Nota: a foto que vocês veem no alto foi distribuída ao mundo pela agência AFP. Mas a origem é o gabinete de Salvini. Tudo faz sentido. Líderes respeitáveis mantiveram distância de Bolsonaro. Um neofascista, admirador confesso de Mussolini — contra quem lutaram nossos pracinhas, e muitos morreram — faz questão de evidenciar proximidade. Eis a Internacional da Extrema Direita. É a Al Qaeda Eletrônica do Neofascismo em ação.

Como sabem os que me acompanham aqui e em outras plataformas, nunca pensei que o presidente brasileiro pudesse ser outra coisa. Nem me decepciona nem me surpreende. Mas entendo que muitos pudessem avaliar que a sua bufonaria saberia, em momentos importantes, preservar os interesses nacionais.
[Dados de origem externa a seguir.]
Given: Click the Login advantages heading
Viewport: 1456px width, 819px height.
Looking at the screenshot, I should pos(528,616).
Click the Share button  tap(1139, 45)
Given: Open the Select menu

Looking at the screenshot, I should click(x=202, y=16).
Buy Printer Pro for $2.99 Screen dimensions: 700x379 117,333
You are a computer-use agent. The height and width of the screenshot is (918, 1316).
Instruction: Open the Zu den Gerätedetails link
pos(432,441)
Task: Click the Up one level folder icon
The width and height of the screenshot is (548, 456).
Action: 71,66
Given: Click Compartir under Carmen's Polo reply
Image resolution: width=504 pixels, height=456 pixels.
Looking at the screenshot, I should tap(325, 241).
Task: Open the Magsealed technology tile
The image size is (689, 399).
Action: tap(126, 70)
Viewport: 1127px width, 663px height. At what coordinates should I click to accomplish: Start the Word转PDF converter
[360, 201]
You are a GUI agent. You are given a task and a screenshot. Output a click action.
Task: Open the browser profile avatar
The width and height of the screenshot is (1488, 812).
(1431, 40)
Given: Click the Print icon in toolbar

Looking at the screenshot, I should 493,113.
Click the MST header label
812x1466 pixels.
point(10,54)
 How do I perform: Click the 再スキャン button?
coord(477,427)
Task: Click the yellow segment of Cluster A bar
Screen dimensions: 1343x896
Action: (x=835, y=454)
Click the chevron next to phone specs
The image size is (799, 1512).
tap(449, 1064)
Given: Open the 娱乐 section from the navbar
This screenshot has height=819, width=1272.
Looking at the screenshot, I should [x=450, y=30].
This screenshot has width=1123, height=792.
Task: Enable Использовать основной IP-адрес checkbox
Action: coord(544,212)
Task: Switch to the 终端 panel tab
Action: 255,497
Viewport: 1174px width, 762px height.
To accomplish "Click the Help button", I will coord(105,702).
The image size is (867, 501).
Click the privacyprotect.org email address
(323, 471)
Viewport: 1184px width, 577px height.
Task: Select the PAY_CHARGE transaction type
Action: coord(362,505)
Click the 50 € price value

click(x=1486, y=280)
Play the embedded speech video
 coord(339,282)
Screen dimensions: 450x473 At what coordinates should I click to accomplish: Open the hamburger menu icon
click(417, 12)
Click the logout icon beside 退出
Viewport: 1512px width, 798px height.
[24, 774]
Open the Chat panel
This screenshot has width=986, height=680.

A viagem à Itália prova, sem chance para leitura alternativa, que ele pode condenar o país a um atraso sem remissão.

PEC DOS PRECATÓRIOS
No front interno, Arthur Lira (PP-AL), presidente da Câmara, tenta votar logo mais a PEC dos precatório, que abre um espaço fiscal R$ 91,6 bilhões para elevar o Bolsa Família a R$ 400, pagar o auxílio-caminhoneiro e ainda empregar um tanto em emendas parlamentares.

O "mercado nervosinho", como diz o presidente, já botou preço nesse estouro do teto. Caso a emenda venha a ser derrotada, o governo terá de pensar no que o paraquedista que nos governa chama de "Plano B": a provável prorrogação do Auxílio Emergencial. E vai crescer a desconfiança.

E assim se vai empurrando a coisa com a barriga, na esperança de que o flagelo chegue ao fim.